→ Records provided
########

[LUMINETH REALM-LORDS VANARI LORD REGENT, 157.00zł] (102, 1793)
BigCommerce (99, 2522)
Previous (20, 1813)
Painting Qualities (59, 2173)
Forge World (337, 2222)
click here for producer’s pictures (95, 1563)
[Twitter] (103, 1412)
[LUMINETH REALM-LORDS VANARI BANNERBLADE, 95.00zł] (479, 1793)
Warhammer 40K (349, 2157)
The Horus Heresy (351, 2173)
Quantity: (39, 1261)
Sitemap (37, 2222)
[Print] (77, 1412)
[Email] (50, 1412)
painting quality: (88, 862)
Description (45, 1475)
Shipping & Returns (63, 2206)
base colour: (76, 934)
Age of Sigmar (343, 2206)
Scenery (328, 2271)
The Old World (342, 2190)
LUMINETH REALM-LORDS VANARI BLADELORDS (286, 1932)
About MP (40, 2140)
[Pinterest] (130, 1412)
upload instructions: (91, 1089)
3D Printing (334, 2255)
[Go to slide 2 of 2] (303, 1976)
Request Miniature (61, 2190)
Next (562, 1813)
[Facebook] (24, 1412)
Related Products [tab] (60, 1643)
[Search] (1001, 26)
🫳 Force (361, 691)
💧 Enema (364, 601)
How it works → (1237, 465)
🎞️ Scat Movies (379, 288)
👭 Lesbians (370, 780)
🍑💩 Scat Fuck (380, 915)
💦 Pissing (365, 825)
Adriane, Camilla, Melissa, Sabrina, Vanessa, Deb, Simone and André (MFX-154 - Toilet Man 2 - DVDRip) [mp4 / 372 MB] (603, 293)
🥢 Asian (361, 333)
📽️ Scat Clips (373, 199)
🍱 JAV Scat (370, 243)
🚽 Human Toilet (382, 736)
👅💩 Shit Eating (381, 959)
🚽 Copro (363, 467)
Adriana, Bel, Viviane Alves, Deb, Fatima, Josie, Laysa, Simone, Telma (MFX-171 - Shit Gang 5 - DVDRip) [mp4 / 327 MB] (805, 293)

########

→ Task to complete
Each line of the listing is to be output verbatim.

→ Exercise response
[LUMINETH REALM-LORDS VANARI LORD REGENT, 157.00zł] (102, 1793)
BigCommerce (99, 2522)
Previous (20, 1813)
Painting Qualities (59, 2173)
Forge World (337, 2222)
click here for producer’s pictures (95, 1563)
[Twitter] (103, 1412)
[LUMINETH REALM-LORDS VANARI BANNERBLADE, 95.00zł] (479, 1793)
Warhammer 40K (349, 2157)
The Horus Heresy (351, 2173)
Quantity: (39, 1261)
Sitemap (37, 2222)
[Print] (77, 1412)
[Email] (50, 1412)
painting quality: (88, 862)
Description (45, 1475)
Shipping & Returns (63, 2206)
base colour: (76, 934)
Age of Sigmar (343, 2206)
Scenery (328, 2271)
The Old World (342, 2190)
LUMINETH REALM-LORDS VANARI BLADELORDS (286, 1932)
About MP (40, 2140)
[Pinterest] (130, 1412)
upload instructions: (91, 1089)
3D Printing (334, 2255)
[Go to slide 2 of 2] (303, 1976)
Request Miniature (61, 2190)
Next (562, 1813)
[Facebook] (24, 1412)
Related Products [tab] (60, 1643)
[Search] (1001, 26)
🫳 Force (361, 691)
💧 Enema (364, 601)
How it works → (1237, 465)
🎞️ Scat Movies (379, 288)
👭 Lesbians (370, 780)
🍑💩 Scat Fuck (380, 915)
💦 Pissing (365, 825)
Adriane, Camilla, Melissa, Sabrina, Vanessa, Deb, Simone and André (MFX-154 - Toilet Man 2 - DVDRip) [mp4 / 372 MB] (603, 293)
🥢 Asian (361, 333)
📽️ Scat Clips (373, 199)
🍱 JAV Scat (370, 243)
🚽 Human Toilet (382, 736)
👅💩 Shit Eating (381, 959)
🚽 Copro (363, 467)
Adriana, Bel, Viviane Alves, Deb, Fatima, Josie, Laysa, Simone, Telma (MFX-171 - Shit Gang 5 - DVDRip) [mp4 / 327 MB] (805, 293)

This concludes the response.